Título: Para Itamaraty, é prematuro falar em acordo comercial com China
Autor: Watanabe , Marta
Fonte: Valor Econômico, 28/06/2012, Brasil, p. A2

A aliança estratégica entre a China e os três sócios plenos do Mercosul - Brasil, Argentina e Uruguai - não deve evoluir tão rapidamente para algum acordo de natureza comercial. Essa é a opinião do chefe da Divisão de Negociações Extrarregionais do Mercosul II do Itamaraty, Francisco Peçanha Cannabrava. Para ele, "é muito prematuro" pensar no início de negociações para um acordo de livre comércio.

A aliança estratégica foi anunciada na segunda-feira pelo primeiro-ministro da China, Wen Jiabao, em uma teleconferência organizada pela presidente argentina, Cristina Kirchner, na Casa Rosada, com a participação de Dilma Rousseff e do presidente uruguaio, José Mujica. Em seu pronunciamento, Wen deixou claro seu objetivo de, com a aliança, abrir caminho para um acordo de livre comércio.

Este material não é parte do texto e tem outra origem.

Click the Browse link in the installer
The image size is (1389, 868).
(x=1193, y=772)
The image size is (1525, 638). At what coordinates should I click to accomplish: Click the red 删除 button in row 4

Ao se manifestar, na ocasião, Dilma evitou tratar dessa possibilidade e o Itamaraty também não se manifestou sobre o assunto.

"A China é um parceiro muito importante para o Mercosul, mas a proposta de diálogo do governo chinês aconteceu literalmente há poucas semanas e há vários elementos a serem analisados", disse Cannabrava, durante evento na Câmara Americana de Comércio (Amcham), ontem em São Paulo. Ele lembra que há uma grande preocupação das indústrias brasileiras em relação a algum acordo desse tipo com a China, em razão da forte importação nacional de manufaturados com origem no país asiático. Para ele, a intensificação de relações com a China pode começar com compromissos sem caráter comercial, como de cooperação técnica, por exemplo.

Para Cannabrava, a suspensão do Paraguai do Mercosul em razão do "impeachment" do ex-presidente Fernando Lugo não deve ser motivo para paralisar os trabalhos do bloco em relação a acordos já em discussão. Um exemplo é o acordo Mercosul-União Europeia.

Cannabrava diz, porém, que a troca de ofertas entre os dois blocos, necessária para um avanço das negociações, ainda não tem data definida. Ele não comentou sobre a possibilidade de ser discutida a integração da Venezuela ao Mercosul enquanto a participação do Paraguai no bloco está suspensa.

Por enquanto, diz Cannabrava, o Brasil analisa a possibilidade de iniciar a negociação de acordo de livre comércio com o Canadá. Segundo ele, os dois países concluíram recentemente um "diálogo exploratório". "A princípio vemos isso com simpatia, mas a decisão será tomada após análise de custos e benefícios", acrescentou.

Para iniciar um eventual processo de negociação, diz Cannabrava, o Canadá precisaria concordar em negociar abertura maior de mercado nas áreas agrícolas, que contam com forte proteção. Segundo ele, em 2011 cerca de 40% das exportações brasileiras ao Canadá foram de manufaturados. A venda de produtos agrícolas brasileiros, porém, é pequena. O Canadá, diz, é o sexto maior importador agrícola do mundo, mas a participação do Brasil nas importações canadenses de produtos agrícolas é de apenas 2,9%.

A negociação de acordos comerciais bilaterais, lembra Cannabrava, passa necessariamente pelo Mercosul, mas ele acredita que o assunto ainda deve amadurecer antes de ser levado à discussão com os demais sócios do bloco.